Philip Roth has blown his last load. He said so himself on Thursday night, right after he finished reading from Sabbath’s Theater at the 92nd Street Y. He said so afterwards to The New York Times: no more public readings ever again. If those of us in the audience had only known, we would have at least live-tweeted the damn thing.
Though a great confessor, Roth is weirdly shy. A year-and-a-half ago, he announced that he was retiring from novel-writing in an interview with a French magazine. On Thursday, he gave a short reading and offered some thoughts about death, which has been on his mind for at least the last half-century. Then he said he was done.
And so there will be no more public displays from the great onanist of American letters, the man whose exhibitionism was always hilarious and gorgeous and crude. John Cheever was the Ovid of Ossining, shaking the sillies out of gin-soaked suburbia. Roth is the Wordsworth of Weequahic, rooted so deeply in northern Jersey, he could make Tony Soprano seem the outsider.
Superficially, it might seem like Roth is a perfect example of write-what-you-know. And it is true, he rarely ventures beyond Newark or the Berkshires. But there is a Rothian corollary, which most of his studious graduate school epigones miss: make sure that what you know is interesting before you venture to write it. Make sure you know the human heart. Make sure you know Newark, wherever your Newark might be.
Thursday was an odd night, a night for Philip Roth from which Philip Roth was largely absent: he was only stage for about the last third of the event. First, a biographer named Claudia Pierpont Roth (no, they aren’t) read a professorial essay that defended him against charges of misogyny, which no one present had leveled. Then, the Brooklyn novelist Nicole Krauss described her improbable friendship with Roth. This had the souring sting of eulogy.
Finally emerged the man himself, forty-five long minutes into the evening, clad in black but not yet ready to shuffle off this mortal coil. He is, of course, dying. You know someone who isn’t? But he seemed a pretty good sport about it, considering the eighty-one years he has spent on this planet.
After sitting down and briefly thanking C.P. Roth and Krauss, Roth started reading like a professor 15 minutes late to a lecture. He read from a novel he had written 19 year ago, a novel about a perverted puppeteer named Mickey Sabbath, a novel that won him the National Book Award. The section he read was about Mickey learning that his older brother Morty has been killed in the Pacific theater of World War II. It is not the passage I would have read. I would have read Swede Levov leading Rita Cohen through his glove factory in American Pastoral, or Bucky Cantor facing off against Italian goons in Nemesis or, if it had to be Sabbath’s Theater, that one part when Mickey is rummaging through a teenaged girl’s underwear drawer, the part when he gets all...you know that part, don’t you?

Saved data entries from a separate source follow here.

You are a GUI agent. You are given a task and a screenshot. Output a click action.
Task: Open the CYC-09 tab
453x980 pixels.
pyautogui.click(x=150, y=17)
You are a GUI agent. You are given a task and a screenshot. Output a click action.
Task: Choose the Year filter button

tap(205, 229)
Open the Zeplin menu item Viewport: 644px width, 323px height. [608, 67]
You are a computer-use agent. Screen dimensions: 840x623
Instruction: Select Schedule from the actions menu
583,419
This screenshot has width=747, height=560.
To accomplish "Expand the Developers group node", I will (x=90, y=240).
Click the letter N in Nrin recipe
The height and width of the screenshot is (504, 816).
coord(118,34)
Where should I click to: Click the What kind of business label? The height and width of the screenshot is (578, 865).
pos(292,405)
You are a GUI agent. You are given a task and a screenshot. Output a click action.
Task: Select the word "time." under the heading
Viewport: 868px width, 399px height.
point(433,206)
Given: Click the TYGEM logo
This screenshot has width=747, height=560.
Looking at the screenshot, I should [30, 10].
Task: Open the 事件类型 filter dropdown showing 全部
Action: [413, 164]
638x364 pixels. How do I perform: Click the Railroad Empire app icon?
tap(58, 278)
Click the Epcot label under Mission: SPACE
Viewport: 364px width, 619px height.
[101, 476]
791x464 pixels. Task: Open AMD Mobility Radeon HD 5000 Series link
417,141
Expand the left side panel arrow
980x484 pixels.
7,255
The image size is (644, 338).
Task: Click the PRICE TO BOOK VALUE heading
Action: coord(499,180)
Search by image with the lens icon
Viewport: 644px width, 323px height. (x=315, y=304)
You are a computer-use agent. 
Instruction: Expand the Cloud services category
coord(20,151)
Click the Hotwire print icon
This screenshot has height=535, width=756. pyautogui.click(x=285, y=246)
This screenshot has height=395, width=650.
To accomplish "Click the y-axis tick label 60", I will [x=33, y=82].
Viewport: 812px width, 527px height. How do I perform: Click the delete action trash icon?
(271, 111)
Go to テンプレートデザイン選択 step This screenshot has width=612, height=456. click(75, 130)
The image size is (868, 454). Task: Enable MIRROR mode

All of a sudden, Roth stopped reading and started talking. Extemporaneously, without any warning, as if that were the natural order of things.
Roth quoted Kafka: “The meaning of life is that it stops.”
“Everybody who enters here,” Roth said, “everybody, is wedded to death. And nobody escapes grieving.”
Roth then listed the ingredients of the novel from which he’d read: “Loss, death, dying, decay, grief.
“And laughter. Ungovernable laughter. Pursued by death and followed everywhere by laughter.”
Then he read from Sabbath’s Theater again. When he was done, he left.
Exit, ghost.
The French have a phrase for the orgasm: la petite mort. That means “the little death.” Roth’s body of work is comprised of fatalistic ejaculations, of little deaths that rage against the big one. But after a career that has been very long and very good, the big one is coming. Thus the great man grows silent.
The book that made him famous was Portnoy’s Complaint, the 1969 roman à jerking off. With the novels that followed, he shocked Jews, women, Jewish women, Catholics, WASPS, liberals, Nixonites, Catholics who had once been Jews, liberal women who became Nixonites, lesbians, blacks, black Nixonites, Reaganites, lesbian liberal WASPs. He saw, he came often and, by coming, he conquered. Still he kept coming, over and over again. He did not exalt humanity, he did not celebrate or embrace. Philip Roth brought us down to his level. And it was glorious.